A couple of weeks ago I got a bug filed against me in RSS Bandit with the title Weak duplicate feed detection that had the following description

I already subscribed to "http://feeds.haacked.com/haacked" feed. Then while browsing the feed's homepage the feed autodetection gets refreshed with a "new feed found", url: "http://feeds.haacked.com/haacked/".  It is not detected as a duplicate (ends with backslash) there and also not detected in the subscription wizard.

Even though I argued that there were lots of URLs that seem equivalent to end users that aren't according to the specs I decided to go ahead and fix the two common types of equivalence that trip up end users

Within a few hours of shipping this in version 1.6.0.2 of RSS Bandit, the bug reports have started coming in hard. There's a thread in our forums with the title URL Corruption After Adding a Feed with the following complaints

After I add the feed at: http://www.simple-talk.com/feed/
I get an error in the Error Log and when I restart RSS Bandit, the URL has been truncated to http://www.simple-talk.com

Possibly related problem:
When I add "
http://www.amazonsellercommunity.com/forums/rss/rssmessages.jspa?forumID=22" then RSS Bandit slices and dices it into "http://amazonsellercommunity.com/forums/rss/rssmessages.jspa?forumID=22".
Sorry about the period outside the quotation mark. I wanted to make sure the URL was clear.

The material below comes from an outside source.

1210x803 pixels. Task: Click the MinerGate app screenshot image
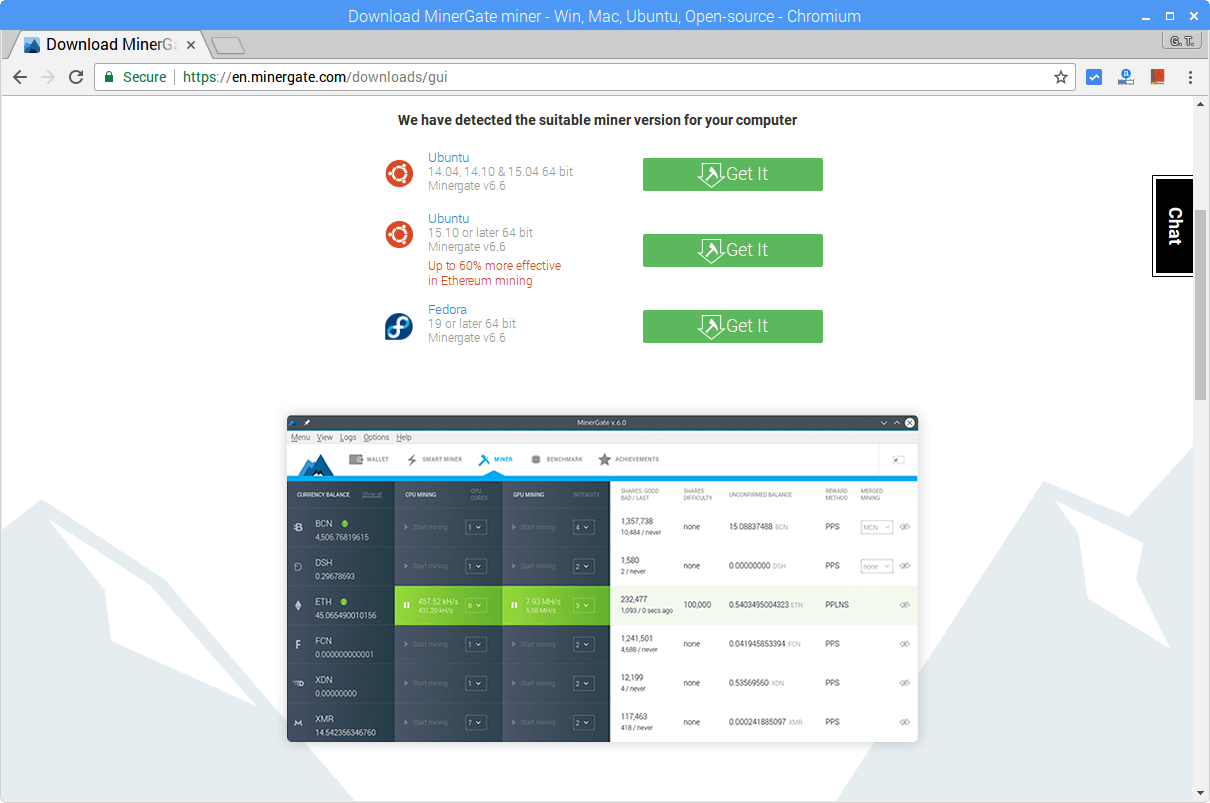pos(602,578)

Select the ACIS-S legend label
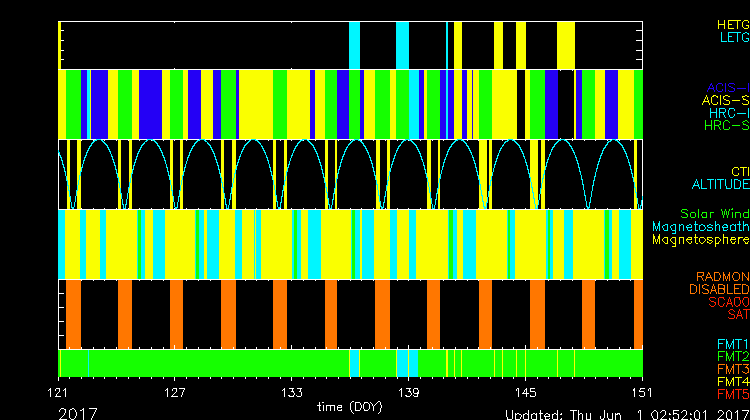pos(725,100)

Same problem--have a feed, I've used it in the past with RSSBandit and was trying to enter it (tried the usual way first, then turned off autodiscover, then tried to change it via properties) but no matter what I do the www. in front disappears, and the feed doesn't work. http://www.antipope.org/charlie/blog-static/

Each of these is an example where the URL works when the domain is starts with "www" but doesn't if you take it out. This is definitely a case of from bad to worse. We went from the minor irritation of duplicate feeds not being detected when you subscribe to the same feed twice to users being unable to access certain feeds at all.

My apologies to everyone affected by this problem. I will be dialing back the canonicalization process to only treat trailing slashes as equivalent. Expect the installer to be refreshed within the next hour or so.

Now Playing: Young Jeezy feat. Swizz Beatz - Money In Da Bank (Remix)


 

Monday, 11 February 2008 15:42:39 (GMT Standard Time, UTC+00:00)
Slightly confused. Wasn't the original request to detect duplicate and not to edit URLs?
pwb
Monday, 11 February 2008 16:39:03 (GMT Standard Time, UTC+00:00)
URL comparisons happen in a lot of places in the code base. It was easier to store and represent all URLs in a canonicalized format than pick and choose different places in the code to use different comparison rules for determining URI equivalence.
Monday, 11 February 2008 16:47:52 (GMT Standard Time, UTC+00:00)
Wouldn't canonizing "example.com" -> "www.example.com" (instead of the other way around) solve the second problem? And maybe a short "Ping" of the canonized URL (to make shure it exists) would be a good idea?

Regards,
tamberg
Monday, 11 February 2008 16:50:42 (GMT Standard Time, UTC+00:00)
("canonized" should be "canonicalized")
Monday, 11 February 2008 17:07:18 (GMT Standard Time, UTC+00:00)
tamberg,
The problem exists both ways. There is no guarantee that a web site will respond if you append "www." to the URL. For example, try going to http://www.del.icio.us instead of http://del.icio.us. Secondly just because a server doesn't respond to a ping doesn't mean it is an invalid URL since there are all sorts of legitimate reasons for a server not to respond temporarily.

I knew it was a bad assumption to make in the when I made the change but decided to do it because I didn't want adherence to RFCs to trump user experience. Next time I won't second guess my own decisions on such topics.
Tuesday, 12 February 2008 00:58:23 (GMT Standard Time, UTC+00:00)
Maybe this is explained somewhere but I'll just pose the question here, what value it adds to have a site www.something.com instead just something.com? Is there some technical reasoning to this? And is there some standard that states this is the recommended or some such?

To me personally the HTTP:// signifies that I should probably open it in the browser instead of some other app. www seems kind of redundant then?
ac
Comments are closed.